**** Provided data ****

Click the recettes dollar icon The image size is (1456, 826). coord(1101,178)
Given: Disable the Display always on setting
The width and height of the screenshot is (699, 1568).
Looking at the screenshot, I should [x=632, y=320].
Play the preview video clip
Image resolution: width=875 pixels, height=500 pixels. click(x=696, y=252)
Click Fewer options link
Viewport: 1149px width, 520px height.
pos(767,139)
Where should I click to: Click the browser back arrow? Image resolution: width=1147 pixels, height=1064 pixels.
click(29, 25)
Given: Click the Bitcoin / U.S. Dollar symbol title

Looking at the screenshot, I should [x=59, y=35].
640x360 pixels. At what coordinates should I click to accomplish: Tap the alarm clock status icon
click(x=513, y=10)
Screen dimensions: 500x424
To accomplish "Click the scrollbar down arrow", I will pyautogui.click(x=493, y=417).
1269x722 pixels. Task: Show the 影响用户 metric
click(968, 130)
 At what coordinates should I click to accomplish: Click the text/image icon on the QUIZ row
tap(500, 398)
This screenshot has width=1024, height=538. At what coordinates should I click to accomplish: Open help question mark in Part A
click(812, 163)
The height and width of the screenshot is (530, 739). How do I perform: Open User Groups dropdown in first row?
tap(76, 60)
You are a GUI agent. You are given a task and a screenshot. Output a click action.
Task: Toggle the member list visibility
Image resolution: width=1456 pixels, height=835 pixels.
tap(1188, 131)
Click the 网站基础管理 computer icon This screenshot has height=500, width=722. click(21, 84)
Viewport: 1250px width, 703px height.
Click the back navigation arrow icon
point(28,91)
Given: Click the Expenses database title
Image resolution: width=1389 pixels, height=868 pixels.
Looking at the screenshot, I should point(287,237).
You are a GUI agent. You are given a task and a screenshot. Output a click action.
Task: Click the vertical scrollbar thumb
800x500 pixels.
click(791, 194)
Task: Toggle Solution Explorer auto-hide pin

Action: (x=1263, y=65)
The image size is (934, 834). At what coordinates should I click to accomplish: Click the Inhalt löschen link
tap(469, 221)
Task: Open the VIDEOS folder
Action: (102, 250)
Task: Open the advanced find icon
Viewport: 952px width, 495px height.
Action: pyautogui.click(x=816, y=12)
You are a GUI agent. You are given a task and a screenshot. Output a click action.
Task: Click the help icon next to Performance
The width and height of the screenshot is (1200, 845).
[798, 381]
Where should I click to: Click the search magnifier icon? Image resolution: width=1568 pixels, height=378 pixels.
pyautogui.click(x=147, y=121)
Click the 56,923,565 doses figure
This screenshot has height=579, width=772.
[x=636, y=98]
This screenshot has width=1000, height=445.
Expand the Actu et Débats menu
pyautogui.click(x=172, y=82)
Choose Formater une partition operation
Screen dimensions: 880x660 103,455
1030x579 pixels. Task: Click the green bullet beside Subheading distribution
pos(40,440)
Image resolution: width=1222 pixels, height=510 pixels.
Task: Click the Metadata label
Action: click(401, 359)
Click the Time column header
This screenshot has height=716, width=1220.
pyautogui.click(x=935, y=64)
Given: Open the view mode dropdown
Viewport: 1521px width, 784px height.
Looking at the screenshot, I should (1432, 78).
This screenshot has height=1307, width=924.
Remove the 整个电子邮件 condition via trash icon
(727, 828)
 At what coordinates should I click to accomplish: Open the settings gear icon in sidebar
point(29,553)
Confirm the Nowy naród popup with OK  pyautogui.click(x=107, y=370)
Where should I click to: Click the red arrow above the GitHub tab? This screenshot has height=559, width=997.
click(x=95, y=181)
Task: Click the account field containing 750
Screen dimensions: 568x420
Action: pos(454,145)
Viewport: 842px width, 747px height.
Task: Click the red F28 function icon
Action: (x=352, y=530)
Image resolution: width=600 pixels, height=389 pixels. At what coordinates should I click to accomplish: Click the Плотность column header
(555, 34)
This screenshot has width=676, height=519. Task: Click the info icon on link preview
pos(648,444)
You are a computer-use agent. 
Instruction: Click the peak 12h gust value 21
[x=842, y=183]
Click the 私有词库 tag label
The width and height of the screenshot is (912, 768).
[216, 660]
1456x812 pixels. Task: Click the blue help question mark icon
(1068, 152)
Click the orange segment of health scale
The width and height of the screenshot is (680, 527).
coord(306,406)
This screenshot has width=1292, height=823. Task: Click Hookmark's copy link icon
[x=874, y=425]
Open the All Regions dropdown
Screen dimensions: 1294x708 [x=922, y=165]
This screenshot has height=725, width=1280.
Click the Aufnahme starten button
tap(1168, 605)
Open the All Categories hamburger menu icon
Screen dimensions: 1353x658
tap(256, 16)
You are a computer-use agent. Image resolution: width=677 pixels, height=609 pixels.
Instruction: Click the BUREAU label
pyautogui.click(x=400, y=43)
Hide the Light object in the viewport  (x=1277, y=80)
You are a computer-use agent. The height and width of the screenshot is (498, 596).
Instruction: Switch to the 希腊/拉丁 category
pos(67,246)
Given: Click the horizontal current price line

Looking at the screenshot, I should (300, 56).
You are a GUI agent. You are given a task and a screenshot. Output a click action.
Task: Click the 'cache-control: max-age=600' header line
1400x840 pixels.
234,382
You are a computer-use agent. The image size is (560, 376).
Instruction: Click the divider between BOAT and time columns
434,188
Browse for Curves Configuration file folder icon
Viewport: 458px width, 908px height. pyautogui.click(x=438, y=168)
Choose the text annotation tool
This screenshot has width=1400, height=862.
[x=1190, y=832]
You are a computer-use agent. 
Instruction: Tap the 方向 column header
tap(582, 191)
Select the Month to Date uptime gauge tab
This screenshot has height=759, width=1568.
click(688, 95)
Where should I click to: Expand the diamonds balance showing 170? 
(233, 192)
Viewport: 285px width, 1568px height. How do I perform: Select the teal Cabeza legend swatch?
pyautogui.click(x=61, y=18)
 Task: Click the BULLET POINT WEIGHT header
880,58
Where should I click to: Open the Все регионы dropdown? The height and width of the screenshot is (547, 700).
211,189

****

[Work instruction]: A single number is the whole answer: the tally of lines in the entries that hold "scrollbar".

[Solution]: 2